Yıllar geçiyor yalnızca geçmekle kalsa iyi, yıllar alıp götürüyor da.

Ve İnsanlar yıllar geçtikçe daha çok mutsuz oluyor ama daha da çok plan yapıyorlar adeta.

Risk almaktan şiddetle kaçmayı öğreniyor, kalabalıkları mı arıyor yana yana ne?

Şımarmanın çocuklara-çocukluğa yaraşır bir karakter özelliği olduğu durumunu sindirip inadına olgun, ciddi, efendi, sakin, ağır ne varsa söylenebilecek ayıp diye nitelendirilmeyen o yapay hallere mi bürünüyor?

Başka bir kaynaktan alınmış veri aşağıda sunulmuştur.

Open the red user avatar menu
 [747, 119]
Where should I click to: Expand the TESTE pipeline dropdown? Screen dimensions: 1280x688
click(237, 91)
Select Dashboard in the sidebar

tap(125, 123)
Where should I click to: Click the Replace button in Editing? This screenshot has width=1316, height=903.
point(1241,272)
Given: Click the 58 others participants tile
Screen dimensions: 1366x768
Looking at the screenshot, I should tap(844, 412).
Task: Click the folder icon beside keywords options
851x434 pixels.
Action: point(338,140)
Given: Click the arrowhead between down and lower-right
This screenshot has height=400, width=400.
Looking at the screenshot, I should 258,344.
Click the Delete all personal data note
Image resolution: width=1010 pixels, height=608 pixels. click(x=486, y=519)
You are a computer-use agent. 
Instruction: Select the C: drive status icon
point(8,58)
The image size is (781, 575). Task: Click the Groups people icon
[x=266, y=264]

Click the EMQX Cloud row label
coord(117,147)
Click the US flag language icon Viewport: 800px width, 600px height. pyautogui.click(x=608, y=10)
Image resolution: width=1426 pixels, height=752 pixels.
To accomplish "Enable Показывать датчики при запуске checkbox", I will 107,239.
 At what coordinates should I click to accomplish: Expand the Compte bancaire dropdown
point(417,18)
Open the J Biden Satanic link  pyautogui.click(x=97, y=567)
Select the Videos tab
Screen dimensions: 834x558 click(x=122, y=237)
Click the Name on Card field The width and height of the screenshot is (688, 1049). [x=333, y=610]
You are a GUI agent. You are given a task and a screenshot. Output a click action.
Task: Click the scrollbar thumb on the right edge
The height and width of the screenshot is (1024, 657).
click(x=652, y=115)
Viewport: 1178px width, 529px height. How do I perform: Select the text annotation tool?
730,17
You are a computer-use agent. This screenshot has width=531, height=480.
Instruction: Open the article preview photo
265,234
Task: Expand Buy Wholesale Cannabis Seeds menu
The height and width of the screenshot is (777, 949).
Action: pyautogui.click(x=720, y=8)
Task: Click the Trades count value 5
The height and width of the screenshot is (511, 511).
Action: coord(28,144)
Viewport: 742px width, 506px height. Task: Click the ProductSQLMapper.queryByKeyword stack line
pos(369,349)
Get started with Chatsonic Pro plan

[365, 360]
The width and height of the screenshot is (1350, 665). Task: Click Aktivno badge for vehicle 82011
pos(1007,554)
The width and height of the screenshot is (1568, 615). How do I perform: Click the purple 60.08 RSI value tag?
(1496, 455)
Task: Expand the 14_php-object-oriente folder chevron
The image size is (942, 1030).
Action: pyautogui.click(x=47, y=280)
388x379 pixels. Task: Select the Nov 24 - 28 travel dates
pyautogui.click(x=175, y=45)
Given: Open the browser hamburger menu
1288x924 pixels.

Yıllar geçtikçe gitmelere yüklenen sorumluluğun verdiği rahatsızlığa yenilip, kalmanın

“ben gerekeni yaptım, kaldım”

Lüksünü, rahatlığını mı seçiyor.

Hiç bitmeyecek keşkeleri ve beni affetleri arşivlenmekten kurtulamıyor mu?

Yıllar geçtikçe daha dikkatli ama daha mı çok tedirgin olunuyor?

Daha çok okuyor da daha az konuşuyor, daha az biliyor, daha çok kuşku duyuyor.

Daha az ağlıyor belki ama daha mı çok üzülüyor ne insan sahip olamadıkları için?

Bencilliğini kamufle ediyor da dürüstlüğünden ödün veriyor.

Gururlu olmayı marifet biliyor da vefasızlığının farkına varamıyor.

Alabildiğine tercihler yapıyor, sınırlar çiziyor, ölçütler belirliyor.

kendi alanım diyor sonra bunca vazgeçmişliğini, bunca ardında bıraktıklarını düşünmeksizin kendi becerim.

Bu bir kaba sığdırabileceği birikimine.

Oysa masallarda mucizelere inanmanın kalbimize iyi geldiği bilgisi, o his hala içimizde.

İnanmak ya da mucize ne fark eder ki biri mevcut olsa kafi bu kasvetli havadan ötelere atmak için paslı, nemli, uyuşmuş ve ne yazık ki yasta olan ruhlarımızı.

Ha bir de bavulunuz olmalı tabi inandıklarınızı yaşamak, yaşadıklarınızı aktarmak için bazen gitmeniz gerekebilir çünkü.

O pek çok değer verdiğiniz siz;

Yaşadıklarınıza ve yaşananlara karşı mübalasız esnek durursanız, dünyanın eskitilmemiş hatta kullanılmamış bir düzlük olduğunu kavramakta geç kalmayacaksınız.

Başka yüzler, duyulası sesler, kurulabilmesi mümkün olaganüstü tatlarda ilişkiler, ışıkları ve renkli insan nüfusuyla sizi cezbeden nice sokaklar olduğunu göreceksiniz.

Görecek ve bu şevkle devam etmek isteyeceksiniz yolunuza.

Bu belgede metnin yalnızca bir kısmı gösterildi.